ヒメダカや他の地域のメダカが放流されている場合、土着のメダカが生息しているとはいえない。
「メダカがいる」と聞いて、行ってみると、他の魚(モツゴやウグイ)などの稚魚であることが多い。自分で確かめないと、正しい調査にならない。
夏の間、メダカは増えて、流がされて、コンクリートの小川にもいることがある。その時、たまたまメダカがいても、生息しているとはいえない。冬を越して、生息しているところが生息地といえる。
メダカは、自然にはあまり遠くまで泳いで移動しない。
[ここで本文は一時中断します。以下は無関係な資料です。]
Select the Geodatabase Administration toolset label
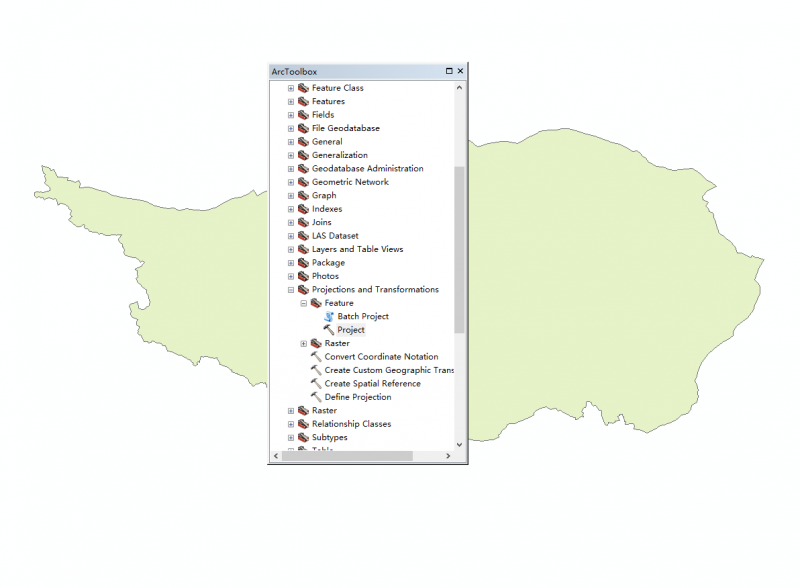This screenshot has width=800, height=588. 367,169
土着のメダカを大切にする必要がある。
【メダカのいる風景】
群馬では、現在のところ、東毛にしかいない。
多々良沼(コイのいる沼にはいない)
新田町の小川(湧き水があり、小川がコンクリートで覆われていない)
板倉町の渡良瀬川が入るところ
1972年の県理科研究会の調査では、もっと県内で広く生息していた。
ビオトープ作りで、メダカを育てることも大切だが、本来のメダカのいる自然の風景や場所を大切にしたいものだと思っている。
【メダカの一生】
メダカは、一年中、水があるところに居るわけではない。流れのある小川より、むしろ池などを狙って探している。
『メダカ(魚)は陸で育つ』と言われる。冬に、田んぼに水がなくなることで、田んぼの土がリフレッシュされる(消毒される)。
水がなくなると、ほとんどのメダカは、干からびたり鳥に食べられたりして死んでしまうが、ごく、一部はどこかの水溜りで冬を生き延びる。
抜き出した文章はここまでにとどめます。